Lt. Gov. Michael C. Fedele lost half his support, dropping from 8 percent to 4 percent among Republicans. Danbury Mayor Mark Boughton dropped from 6 percent to 4 percent.

“We are flattered and encouraged by the results of this poll,” Foley said.

But an adviser to Oz Griebel, one of Foley’s Republican competitors, suggested that Foley was getting a disappointing return for his television investment.

“As a former CEO, I know that running a business and making substantial investments coupled with significant market saturation — and not being able to demonstrate results — is troubling,” said Ramani Ayer, the former head of The Hartford.

Lamont, another Greenwich businessman whose political profile was established by his run for U.S. Senate in 2006, leads Malloy, a former Stamford mayor who ran for governor four years ago, 28 percent to 18 percent. No other Democrat topped 4 percent.

With no one on the air yet, the Democratic race is relatively static, compared to the GOP contest. Lamont’s support increased by a statistically insignificant one percentage point since January, while Malloy picked up 7 points.

“This is the third poll in a row where Ned is up by double digits over his closest challenger,” said Justine Sessions, Lamont’s spokeswoman.”Ned’s business background and his focus on creating jobs are resonating with voters, and this comes before campaign season has even kicked into high gear.

But Lamont’s lead over Malloy also has shrunk from 16 points in January to 10 points today. Two months ago, Lamont led 27 percent to 11 percent.

“Is Ned really highlighting a poll that shows his lead shrinking? That’s an interesting strategy. But what’s more interesting is the fact that Dan increased his vote share by 64% without spending a dime on paid communications. Ned’s numbers didn’t move,” said Roy Occhiogrosso, a Malloy strategist.

With most of the campaigning so far has been directed to potential convention delegates, no Democrat has yet engaged the broader electorate. Any early poll provides limited insight into primary voters, Schwartz has said. Quinnipiac did not attempt to screen its respondents for likely primary voters.

Both parties will endorse candidates at nominating conventions in May, when any candidate who wins 15 percent of the delegate vote automatically qualifies for a primary. Candidates also can petition for a spot on the ballot. The primaries are Aug. 10.

With Rell not seeking re-election, there will be an open seat in the governor’s race for the first time since 1994, when Lowell P. Weicker Jr. did not run after one term. The result is more than a dozen candidates either running or exploring a run this year.

Eight Republicans will share the stage tonight in a debate to be televised live on Connecticut NBC at 7 p.m.

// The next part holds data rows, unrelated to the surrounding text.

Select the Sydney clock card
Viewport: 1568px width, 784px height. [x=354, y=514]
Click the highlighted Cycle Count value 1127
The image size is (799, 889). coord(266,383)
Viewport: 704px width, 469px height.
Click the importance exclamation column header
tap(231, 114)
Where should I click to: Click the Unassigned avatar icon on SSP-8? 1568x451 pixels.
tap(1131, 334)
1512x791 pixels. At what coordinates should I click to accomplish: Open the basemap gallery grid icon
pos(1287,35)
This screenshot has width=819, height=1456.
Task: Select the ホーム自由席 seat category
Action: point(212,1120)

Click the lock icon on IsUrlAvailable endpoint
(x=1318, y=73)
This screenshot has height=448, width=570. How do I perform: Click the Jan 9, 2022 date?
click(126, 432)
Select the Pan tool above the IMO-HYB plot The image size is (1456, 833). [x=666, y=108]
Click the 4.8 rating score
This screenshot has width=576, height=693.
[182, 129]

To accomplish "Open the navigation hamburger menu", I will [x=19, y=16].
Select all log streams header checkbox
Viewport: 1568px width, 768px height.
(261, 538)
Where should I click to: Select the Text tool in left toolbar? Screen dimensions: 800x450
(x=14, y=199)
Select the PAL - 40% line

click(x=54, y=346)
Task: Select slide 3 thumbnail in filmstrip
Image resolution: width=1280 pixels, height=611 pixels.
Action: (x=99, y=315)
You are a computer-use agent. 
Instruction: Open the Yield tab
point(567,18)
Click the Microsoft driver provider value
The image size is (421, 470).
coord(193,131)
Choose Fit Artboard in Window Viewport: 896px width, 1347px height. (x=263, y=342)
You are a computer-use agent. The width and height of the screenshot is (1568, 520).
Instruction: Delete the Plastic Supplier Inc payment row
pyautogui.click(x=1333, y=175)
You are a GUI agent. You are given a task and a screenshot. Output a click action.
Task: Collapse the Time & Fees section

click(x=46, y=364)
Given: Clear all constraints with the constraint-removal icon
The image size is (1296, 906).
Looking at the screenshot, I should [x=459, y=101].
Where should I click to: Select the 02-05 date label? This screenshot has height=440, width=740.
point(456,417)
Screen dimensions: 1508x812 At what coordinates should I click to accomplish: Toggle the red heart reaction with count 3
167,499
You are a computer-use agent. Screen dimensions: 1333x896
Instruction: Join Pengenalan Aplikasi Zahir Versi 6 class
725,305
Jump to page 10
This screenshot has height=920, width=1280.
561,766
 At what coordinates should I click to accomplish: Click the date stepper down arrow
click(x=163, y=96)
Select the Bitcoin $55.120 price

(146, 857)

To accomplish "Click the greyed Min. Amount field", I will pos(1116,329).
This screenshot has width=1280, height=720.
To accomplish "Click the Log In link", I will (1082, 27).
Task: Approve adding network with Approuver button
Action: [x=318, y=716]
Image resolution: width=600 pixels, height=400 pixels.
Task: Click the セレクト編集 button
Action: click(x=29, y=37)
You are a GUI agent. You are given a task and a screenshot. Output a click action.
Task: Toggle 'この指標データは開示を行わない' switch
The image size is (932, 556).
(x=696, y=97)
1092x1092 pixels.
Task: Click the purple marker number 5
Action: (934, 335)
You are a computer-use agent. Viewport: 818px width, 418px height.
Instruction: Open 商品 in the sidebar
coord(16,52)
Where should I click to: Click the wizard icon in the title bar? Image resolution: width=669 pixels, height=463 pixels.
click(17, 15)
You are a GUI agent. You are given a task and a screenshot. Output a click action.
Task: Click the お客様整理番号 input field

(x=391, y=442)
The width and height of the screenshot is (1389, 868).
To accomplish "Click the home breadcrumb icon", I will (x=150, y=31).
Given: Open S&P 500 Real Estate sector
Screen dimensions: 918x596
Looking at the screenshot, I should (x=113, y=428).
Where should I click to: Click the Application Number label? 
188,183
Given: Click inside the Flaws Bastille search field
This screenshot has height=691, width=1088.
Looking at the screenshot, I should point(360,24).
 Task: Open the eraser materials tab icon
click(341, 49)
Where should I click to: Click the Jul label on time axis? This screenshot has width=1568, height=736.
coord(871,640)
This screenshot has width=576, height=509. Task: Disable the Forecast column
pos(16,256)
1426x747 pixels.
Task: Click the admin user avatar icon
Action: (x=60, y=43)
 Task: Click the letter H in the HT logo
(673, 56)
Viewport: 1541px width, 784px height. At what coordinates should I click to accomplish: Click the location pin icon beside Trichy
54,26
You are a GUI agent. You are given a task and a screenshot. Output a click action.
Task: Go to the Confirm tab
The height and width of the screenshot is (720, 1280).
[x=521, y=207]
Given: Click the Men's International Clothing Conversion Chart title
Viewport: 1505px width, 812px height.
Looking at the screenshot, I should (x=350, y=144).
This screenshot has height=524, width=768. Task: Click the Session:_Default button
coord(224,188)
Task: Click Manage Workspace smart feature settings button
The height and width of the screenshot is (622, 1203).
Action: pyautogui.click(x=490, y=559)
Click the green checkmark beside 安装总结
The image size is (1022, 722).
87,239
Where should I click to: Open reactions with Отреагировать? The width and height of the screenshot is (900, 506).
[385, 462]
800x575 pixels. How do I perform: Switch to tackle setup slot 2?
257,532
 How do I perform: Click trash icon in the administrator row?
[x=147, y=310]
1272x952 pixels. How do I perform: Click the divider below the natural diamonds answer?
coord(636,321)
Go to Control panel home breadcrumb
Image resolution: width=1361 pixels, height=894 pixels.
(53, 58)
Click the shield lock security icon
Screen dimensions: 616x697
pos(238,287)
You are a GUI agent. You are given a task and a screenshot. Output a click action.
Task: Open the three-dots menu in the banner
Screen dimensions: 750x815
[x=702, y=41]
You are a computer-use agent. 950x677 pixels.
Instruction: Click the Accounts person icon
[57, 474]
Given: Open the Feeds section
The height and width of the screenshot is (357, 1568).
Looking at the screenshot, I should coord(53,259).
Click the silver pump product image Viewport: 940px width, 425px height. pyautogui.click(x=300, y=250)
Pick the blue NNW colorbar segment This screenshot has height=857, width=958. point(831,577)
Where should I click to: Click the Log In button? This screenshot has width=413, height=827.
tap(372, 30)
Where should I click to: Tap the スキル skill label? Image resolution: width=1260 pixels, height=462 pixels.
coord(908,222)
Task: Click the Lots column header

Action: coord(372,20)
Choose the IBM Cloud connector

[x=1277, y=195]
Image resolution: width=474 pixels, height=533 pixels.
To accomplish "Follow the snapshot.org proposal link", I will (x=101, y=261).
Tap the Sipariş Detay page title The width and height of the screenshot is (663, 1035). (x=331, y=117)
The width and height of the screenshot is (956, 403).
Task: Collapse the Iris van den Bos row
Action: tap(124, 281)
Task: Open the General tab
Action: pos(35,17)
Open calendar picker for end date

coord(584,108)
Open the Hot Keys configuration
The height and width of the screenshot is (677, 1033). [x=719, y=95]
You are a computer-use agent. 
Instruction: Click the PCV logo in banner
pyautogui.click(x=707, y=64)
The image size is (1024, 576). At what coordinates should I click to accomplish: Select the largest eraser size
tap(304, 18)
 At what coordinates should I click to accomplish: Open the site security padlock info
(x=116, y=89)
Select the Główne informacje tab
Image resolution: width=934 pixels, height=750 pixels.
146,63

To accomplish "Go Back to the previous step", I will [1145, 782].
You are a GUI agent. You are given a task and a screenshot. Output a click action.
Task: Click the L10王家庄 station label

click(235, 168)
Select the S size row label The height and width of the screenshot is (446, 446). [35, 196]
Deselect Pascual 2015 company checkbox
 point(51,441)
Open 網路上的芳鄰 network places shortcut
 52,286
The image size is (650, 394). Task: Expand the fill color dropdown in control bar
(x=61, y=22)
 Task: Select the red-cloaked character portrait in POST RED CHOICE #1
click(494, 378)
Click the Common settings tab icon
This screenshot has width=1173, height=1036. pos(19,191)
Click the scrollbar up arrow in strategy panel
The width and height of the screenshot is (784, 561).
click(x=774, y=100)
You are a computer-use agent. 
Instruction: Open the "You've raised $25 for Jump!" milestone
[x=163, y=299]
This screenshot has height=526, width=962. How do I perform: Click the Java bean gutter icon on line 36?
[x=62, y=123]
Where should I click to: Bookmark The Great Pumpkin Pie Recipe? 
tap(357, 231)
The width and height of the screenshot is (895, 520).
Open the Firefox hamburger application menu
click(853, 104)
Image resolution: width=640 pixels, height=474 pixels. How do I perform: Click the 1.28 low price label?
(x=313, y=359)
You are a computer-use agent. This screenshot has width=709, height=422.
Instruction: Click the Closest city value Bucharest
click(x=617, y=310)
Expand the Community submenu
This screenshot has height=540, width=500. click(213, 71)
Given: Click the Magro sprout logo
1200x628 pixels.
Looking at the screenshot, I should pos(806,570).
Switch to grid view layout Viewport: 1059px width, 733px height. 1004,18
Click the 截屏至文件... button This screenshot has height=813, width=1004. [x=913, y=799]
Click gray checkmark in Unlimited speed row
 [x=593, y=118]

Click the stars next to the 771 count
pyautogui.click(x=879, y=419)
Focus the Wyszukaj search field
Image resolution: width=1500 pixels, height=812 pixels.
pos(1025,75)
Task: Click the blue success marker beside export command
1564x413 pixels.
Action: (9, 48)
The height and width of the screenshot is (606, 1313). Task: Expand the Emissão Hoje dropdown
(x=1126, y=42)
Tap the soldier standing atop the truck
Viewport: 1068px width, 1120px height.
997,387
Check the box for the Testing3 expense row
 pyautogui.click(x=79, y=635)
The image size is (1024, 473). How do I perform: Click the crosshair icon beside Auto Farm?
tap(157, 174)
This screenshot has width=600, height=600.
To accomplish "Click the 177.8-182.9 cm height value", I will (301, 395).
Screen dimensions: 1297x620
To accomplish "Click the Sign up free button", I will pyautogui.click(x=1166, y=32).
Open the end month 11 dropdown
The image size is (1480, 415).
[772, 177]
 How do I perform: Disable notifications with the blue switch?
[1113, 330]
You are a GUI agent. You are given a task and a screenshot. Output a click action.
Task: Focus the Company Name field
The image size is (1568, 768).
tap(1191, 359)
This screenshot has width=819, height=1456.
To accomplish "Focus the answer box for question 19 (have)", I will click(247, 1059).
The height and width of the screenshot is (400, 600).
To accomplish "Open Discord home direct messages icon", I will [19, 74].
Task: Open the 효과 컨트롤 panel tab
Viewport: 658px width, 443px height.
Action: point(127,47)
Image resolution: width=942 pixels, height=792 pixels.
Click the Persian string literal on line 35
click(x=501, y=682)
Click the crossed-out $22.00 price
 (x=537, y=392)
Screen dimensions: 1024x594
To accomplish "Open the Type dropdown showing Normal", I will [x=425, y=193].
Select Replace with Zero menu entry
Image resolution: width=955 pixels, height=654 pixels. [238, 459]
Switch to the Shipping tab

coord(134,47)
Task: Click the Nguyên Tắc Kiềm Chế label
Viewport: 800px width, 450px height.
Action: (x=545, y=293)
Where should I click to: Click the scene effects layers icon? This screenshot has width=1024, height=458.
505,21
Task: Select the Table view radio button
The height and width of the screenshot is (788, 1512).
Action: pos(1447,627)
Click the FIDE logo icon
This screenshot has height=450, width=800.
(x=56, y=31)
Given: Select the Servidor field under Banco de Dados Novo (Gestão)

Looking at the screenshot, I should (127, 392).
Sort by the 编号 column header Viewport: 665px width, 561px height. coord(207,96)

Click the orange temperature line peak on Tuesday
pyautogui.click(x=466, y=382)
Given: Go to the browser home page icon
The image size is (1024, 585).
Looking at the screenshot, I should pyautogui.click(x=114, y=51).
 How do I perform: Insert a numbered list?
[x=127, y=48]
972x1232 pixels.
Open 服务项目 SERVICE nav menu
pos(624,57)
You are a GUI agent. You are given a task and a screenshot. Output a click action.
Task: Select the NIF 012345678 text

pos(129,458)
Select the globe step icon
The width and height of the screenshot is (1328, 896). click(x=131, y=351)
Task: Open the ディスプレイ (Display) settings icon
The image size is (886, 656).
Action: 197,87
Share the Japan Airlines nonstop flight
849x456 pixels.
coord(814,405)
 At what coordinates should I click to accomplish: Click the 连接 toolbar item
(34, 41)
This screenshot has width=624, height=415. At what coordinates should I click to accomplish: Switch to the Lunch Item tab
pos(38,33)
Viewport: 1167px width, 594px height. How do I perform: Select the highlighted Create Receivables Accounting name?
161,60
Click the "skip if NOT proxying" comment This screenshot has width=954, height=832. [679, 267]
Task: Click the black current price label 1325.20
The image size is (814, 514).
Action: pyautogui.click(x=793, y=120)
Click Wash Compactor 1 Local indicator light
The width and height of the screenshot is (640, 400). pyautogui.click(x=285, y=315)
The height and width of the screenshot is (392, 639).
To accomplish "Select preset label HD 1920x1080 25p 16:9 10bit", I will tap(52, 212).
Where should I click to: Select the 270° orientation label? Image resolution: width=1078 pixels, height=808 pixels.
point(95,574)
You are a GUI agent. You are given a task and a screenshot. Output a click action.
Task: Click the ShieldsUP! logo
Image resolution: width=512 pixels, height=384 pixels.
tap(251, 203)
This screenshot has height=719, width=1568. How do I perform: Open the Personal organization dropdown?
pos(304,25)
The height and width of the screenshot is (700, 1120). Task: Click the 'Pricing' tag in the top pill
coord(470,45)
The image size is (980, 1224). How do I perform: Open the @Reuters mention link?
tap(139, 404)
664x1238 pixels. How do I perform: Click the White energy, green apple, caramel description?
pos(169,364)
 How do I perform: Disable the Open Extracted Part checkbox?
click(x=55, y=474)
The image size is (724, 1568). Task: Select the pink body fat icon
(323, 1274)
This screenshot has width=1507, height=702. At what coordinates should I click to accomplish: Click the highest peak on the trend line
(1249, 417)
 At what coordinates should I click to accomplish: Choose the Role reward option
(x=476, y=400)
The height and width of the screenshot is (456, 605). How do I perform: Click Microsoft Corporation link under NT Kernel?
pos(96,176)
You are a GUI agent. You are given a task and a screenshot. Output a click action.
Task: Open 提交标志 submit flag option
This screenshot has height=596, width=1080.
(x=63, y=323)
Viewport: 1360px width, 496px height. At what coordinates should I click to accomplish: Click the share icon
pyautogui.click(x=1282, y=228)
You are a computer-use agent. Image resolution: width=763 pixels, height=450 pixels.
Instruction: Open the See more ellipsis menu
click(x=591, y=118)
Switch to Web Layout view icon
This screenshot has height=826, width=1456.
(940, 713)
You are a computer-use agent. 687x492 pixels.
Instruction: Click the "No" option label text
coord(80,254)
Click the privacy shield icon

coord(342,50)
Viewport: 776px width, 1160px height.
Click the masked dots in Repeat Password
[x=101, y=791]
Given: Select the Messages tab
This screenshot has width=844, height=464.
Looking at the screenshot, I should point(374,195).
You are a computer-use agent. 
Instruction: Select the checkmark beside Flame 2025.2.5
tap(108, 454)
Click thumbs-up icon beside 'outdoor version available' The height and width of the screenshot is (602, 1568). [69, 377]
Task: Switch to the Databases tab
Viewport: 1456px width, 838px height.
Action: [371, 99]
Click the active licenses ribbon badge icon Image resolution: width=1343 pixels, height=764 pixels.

They are: Foley, Fedele, Boughton, Griebel, Newington Mayor Jeffrey Wright, Chester First Selectman Tom Marsh, former Congressman Larry DeNardis and Christopher Duffy Acevedo.

Six Democrats will debate Friday at 7 p.m.: Lamont, Malloy, Simsbury First Selectwoman Mary Glassman, former state Rep. Juan Figueroa, Ridgefield First Selectman Rudy Marconi and Waterbury Mayor Michael Jarjura.

The new poll found Rell’s approval rating dipping from 64 percent to 59 percent. The legislature’s approval rating dropped two points to 28 percent, a new low.

Bysiewicz is maintaining a healthy lead in the Democratic contest for attorney general, even as she has had to go to court to seek a ruling declaring her qualified to run. She also has had to explain why her office has maintained what appear to be political files on her contacts with voters.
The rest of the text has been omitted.